2 Replies Latest reply on Feb 2, 2021 6:48 AM by hayes5736

    Parse fixed width file containing multiple record layouts

    hayes5736 Active Member

      I am new to DEI and not sure if what i want to do is possible.


      I have a scenario where I am getting a fixed width text file. Inside the file I have a header record, trailer record and 12 different fixed width formats.


      All 12 formats have a record type value in the same positions so I can consistently identify each of the 12 types. Then from record type to record type the number of fields and field names will differ.


      I am wondering if there is a way to parse this file with DEI as opposed to creating a pre-processing step to split the file out into the 12 various record types.


      I'm coming from a PowerCenter environment and what I've learned so far in DEI is incredible. The functionality in DEI is amazing compared to PowerCenter Designer, so I am really hoping this new tool can solve my problem.


      Thank you.

        • 1. Re: Parse fixed width file containing multiple record layouts
          Krishnan Sreekandath Seasoned Veteran

          Hello Hayes,


          Can you please tell me if you might be getting the multiple record file from mainframe ? If yes, then I think it would be easy to use the PWX NRDB reader using a datamap that has all the 12 record type layouts plus header and trailer and write it to HDFS/Hive.
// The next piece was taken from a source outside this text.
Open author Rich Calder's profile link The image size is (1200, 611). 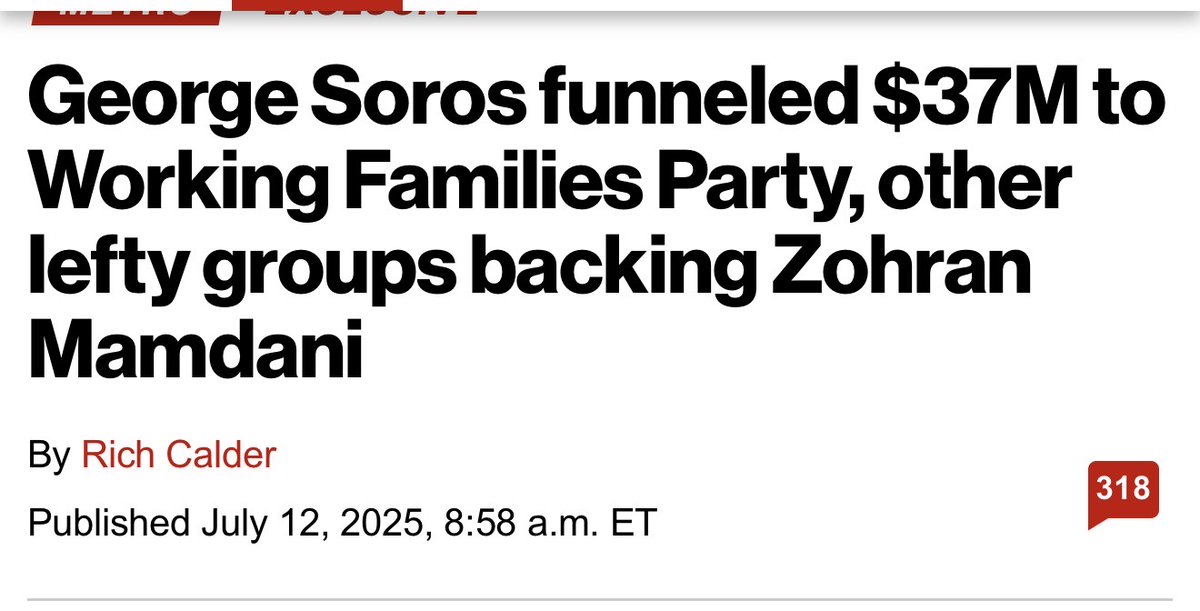pyautogui.click(x=178, y=455)
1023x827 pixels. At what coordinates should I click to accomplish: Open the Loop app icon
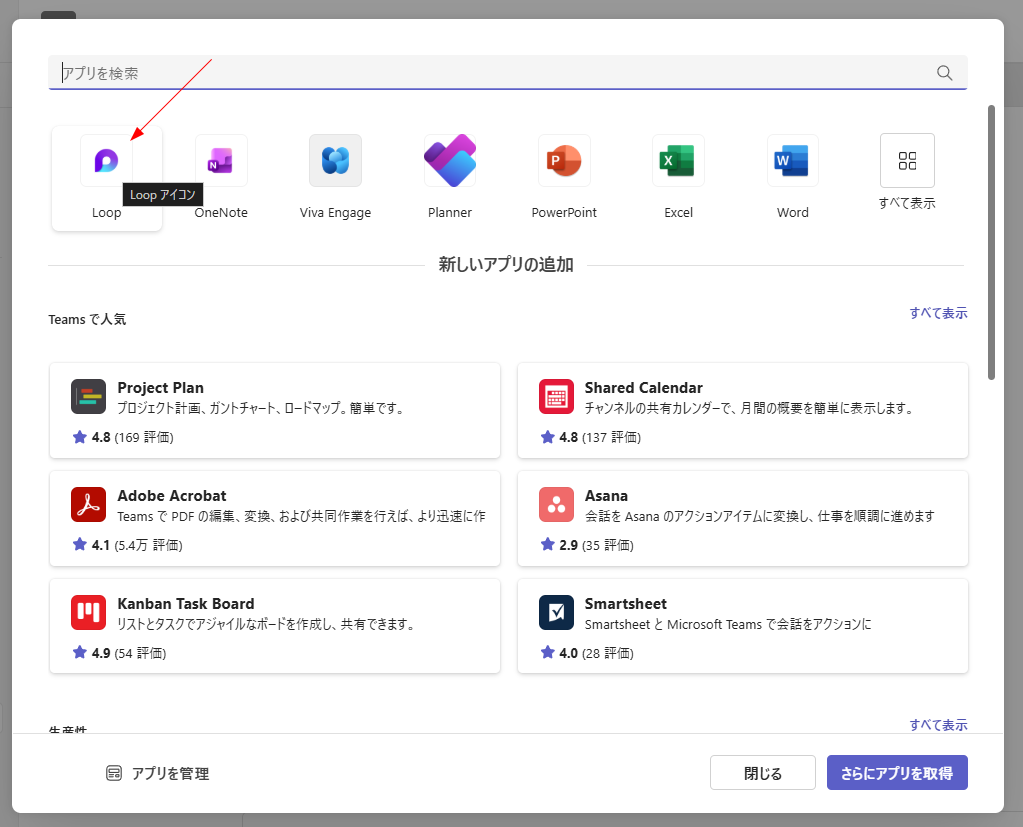(106, 161)
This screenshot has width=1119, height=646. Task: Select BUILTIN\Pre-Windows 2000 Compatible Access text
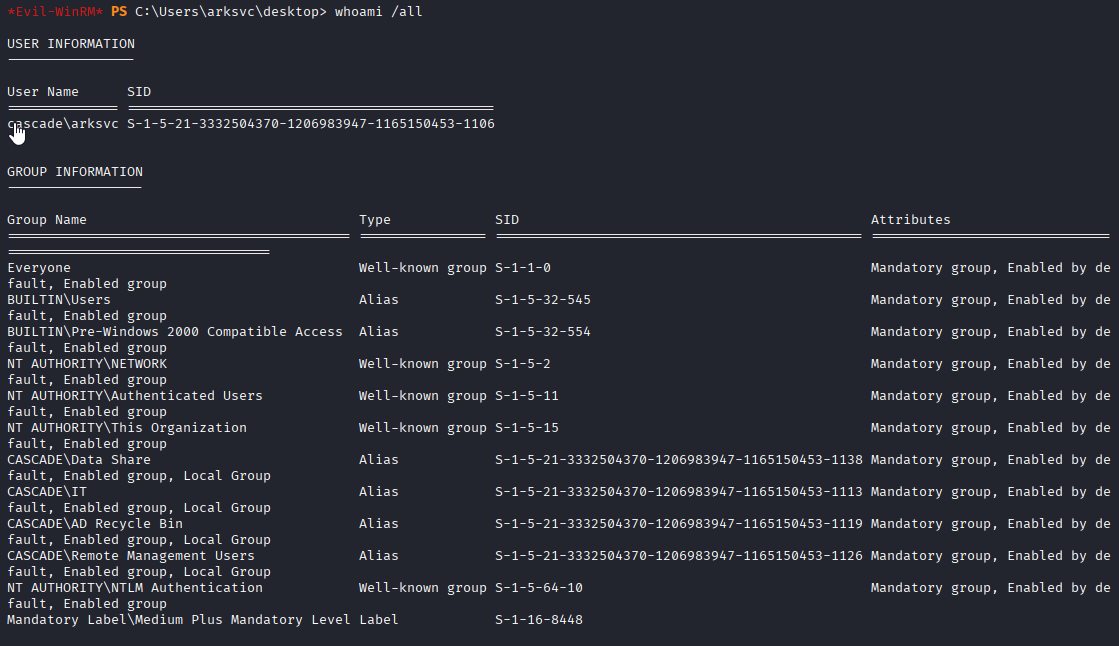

          A successive job in Hadoop pushdown mode (or Native) can be used to process that data in HDFS/Hive, if needed. Please note that we cannot use NRDB sources in Hadoop pushdown mode.
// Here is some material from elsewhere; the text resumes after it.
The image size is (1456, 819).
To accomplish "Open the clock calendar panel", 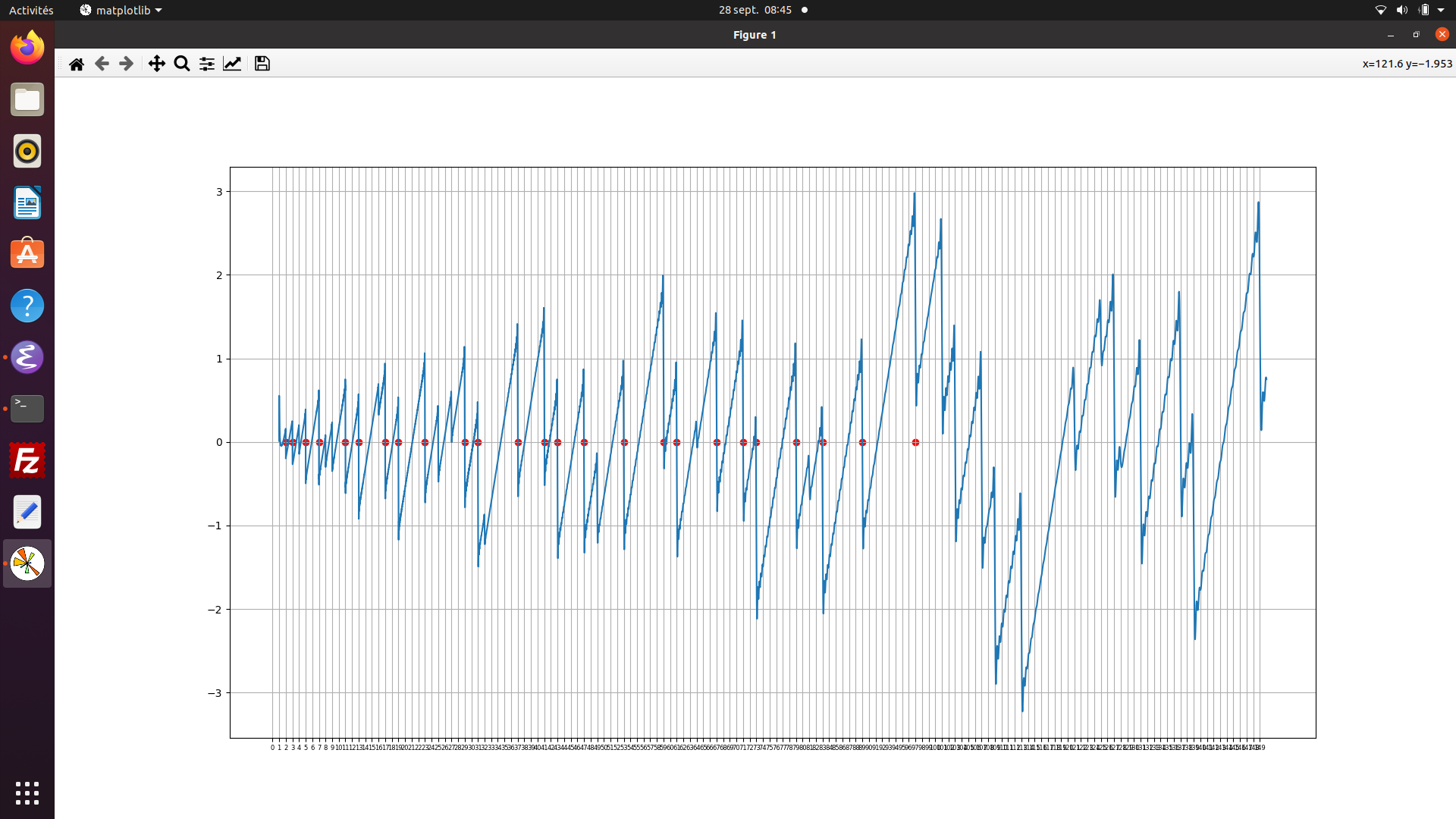I will click(x=755, y=10).
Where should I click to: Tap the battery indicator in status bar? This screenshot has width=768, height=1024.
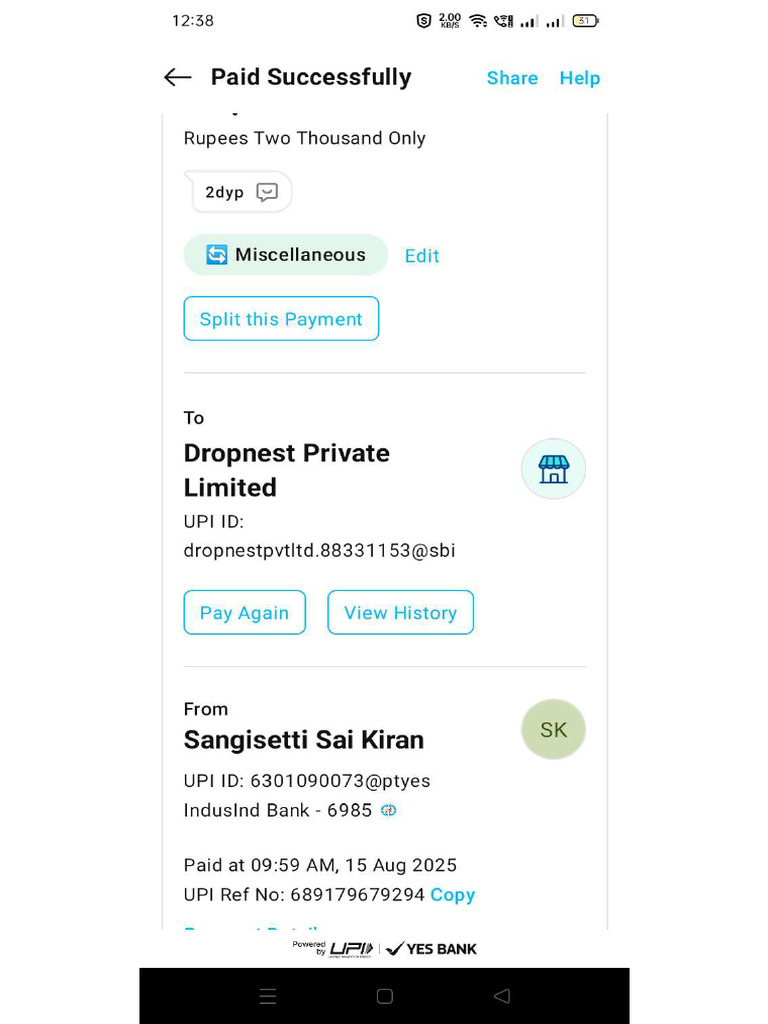point(585,21)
          If not, I am afraid we might not have an easy way to parse the different types of records Natively or using just the PDO and the logic to separate/identify the 12 record types will have to be built into the mapping itself.


          • 2. Re: Parse fixed width file containing multiple record layouts
            hayes5736 Active Member

            I am getting the file from an external source not an internal mainframe source.


            I can consistently identify the record type in the same positions for every non header/footer row.


            Is there a way to dynamically route each record type through a different pipeline and somehow apply a control file to each pipeline?


            I know I can manually code a router transformation with 12 groups. Then from here, can I somehow apply the record format using some sort of control file? I would prefer not having to substring all of the fields for the 12 different formats.


            I'm also wondering if I could use a parser or data parser transformation? These transformations are new to me and I still don't understand them so I'm not sure if they could work for my use case.